I've written out what goes on inside me these days, almost 1 week after Prince's sudden passing. Maybe others would like to write their painful thoughts as well, who knows, it might help heal...

1. He was too young to die
2. He had suffered enough in his past to die so young
3. He wasn't just a cat, he was an angel that saved my life and taught me so much and guided me
4. I lived for him and now I'm aimless
5. I'll never touch such soft fur again
6. I'll never have such a beautiful cat again, there aren't cats like that in the street
7. Why did God have to take the most important from me, and in such a short time, I had suffered enough in life?
8. Why did it happen to him and not to me?
9. Did I cause his illness or fail to treat it early enough?
10. No one as much as he deserved to live a long, happy life
11. I don't have the energies or motivation to pamper my other cats
12. I feel selfish and unfair going on with the usual routine, as if his death was not a life-altering event
13. I failed him, I had promised him a good life
14. He made me happy, the house is quiet, empty and sad without him
15. He was very emotionally dependent on me and hated to be separated, now he's all alone


----------



## marie5890 (May 18, 2011)

My thoughts over the 2 I had to say goodbye to last year are this simple...

IM SELFISH AND I WANT THEM BACK!!!!


----------



## NebraskaCat (Jan 15, 2013)

I'm glad you feel that this forum is a place where you can express your grief. So many of us have felt these raw emotions and thoughts that you so eloquently expressed here. We understand.

I don't really have any thoughts to add - so many of the ones you wrote were very active in my head after Simon died. It was a difficult time.

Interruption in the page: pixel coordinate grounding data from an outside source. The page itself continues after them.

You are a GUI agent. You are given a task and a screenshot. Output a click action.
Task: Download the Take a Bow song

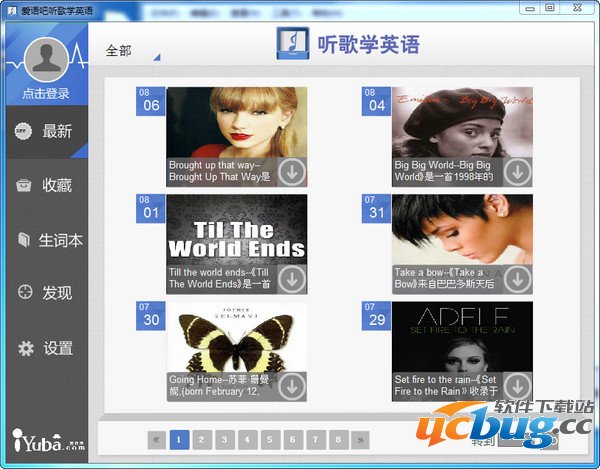click(x=517, y=278)
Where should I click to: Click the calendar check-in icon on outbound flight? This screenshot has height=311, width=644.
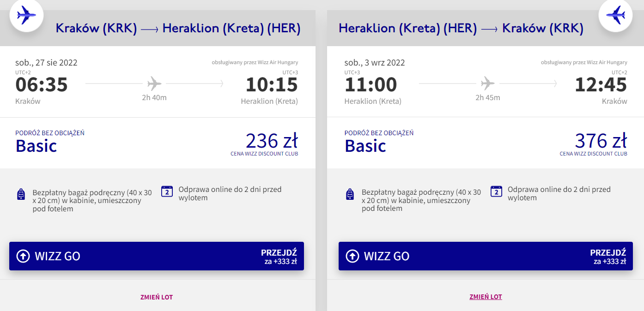point(167,191)
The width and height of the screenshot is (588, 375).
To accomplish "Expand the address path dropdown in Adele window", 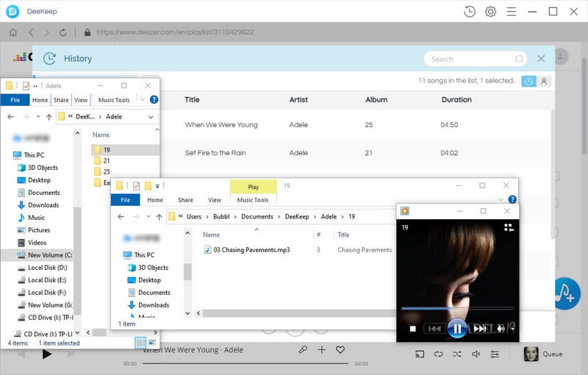I will (151, 116).
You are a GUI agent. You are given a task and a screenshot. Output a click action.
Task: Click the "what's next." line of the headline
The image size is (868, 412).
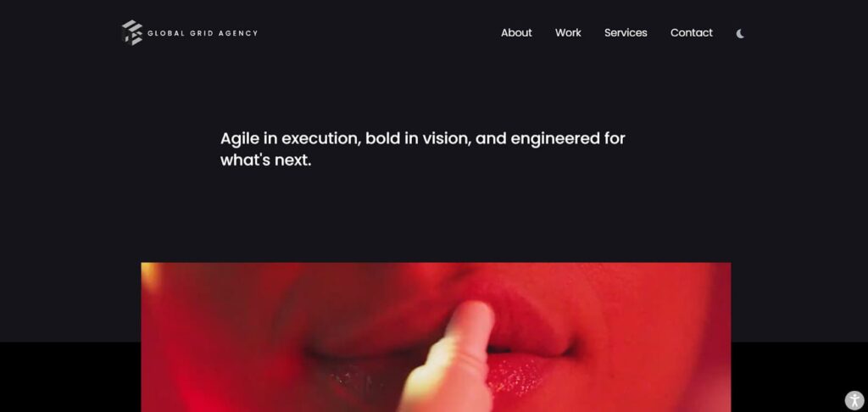point(265,160)
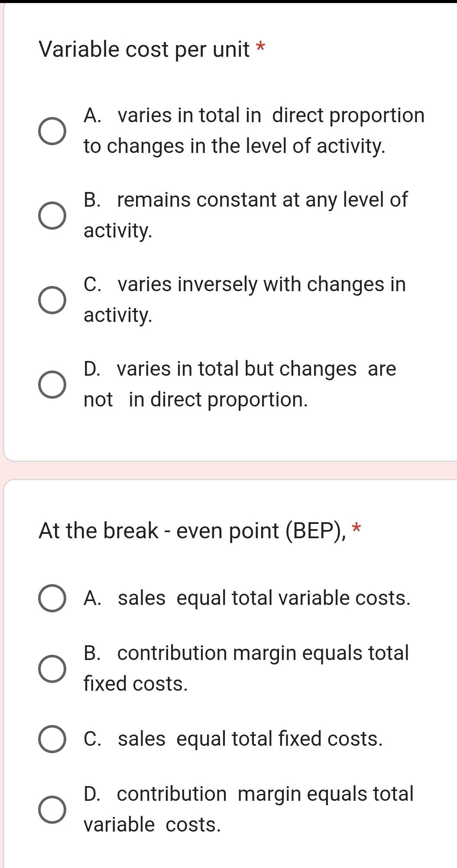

I am very sorry for your loss of Prince. Hopefully there are others (family, friends) around you, even if they don't understand the devastating grip the loss of a pet can have, who can help and support you, both emotionally and with taking care of the other cats and other tasks.


----------



## wallycat (Nov 10, 2012)

I am so sorry you are going through this...it is never easy to lose our best friend, even when they are old and the time "seems" right.
We have to remember that without us, they would have a hard life. With us, they receive companionship, food, shelter and lots of love. That is all anyone of us is capable of doing. Clearly if we could do more, we would.
You did all you could and there is no understanding why some bad things happen to good cats or people. 
I am sure your sweet kitty knew how much you loved him.
His time here was short, but without you, he may have had even less time and struggled. So you were his angel while he was here.


----------



## Marcia (Dec 26, 2010)

#15 - no he's not!! He is with countless loved and lost pets. No pain, no sickness, no loneliness! I'm sorry you are feeling SO sad! I hope the youngsters you are caring for cheer you up!


----------



## Straysmommy (Dec 23, 2010)

16. It's selfish of me to be so sad. God gives and God takes. We must thank God for the gift granted to us and not mope when He decides to take our beloved back to His side. 

Thank you all so much for the comforting posts, unfortunately I don't have any close people in real life to comfort me.


----------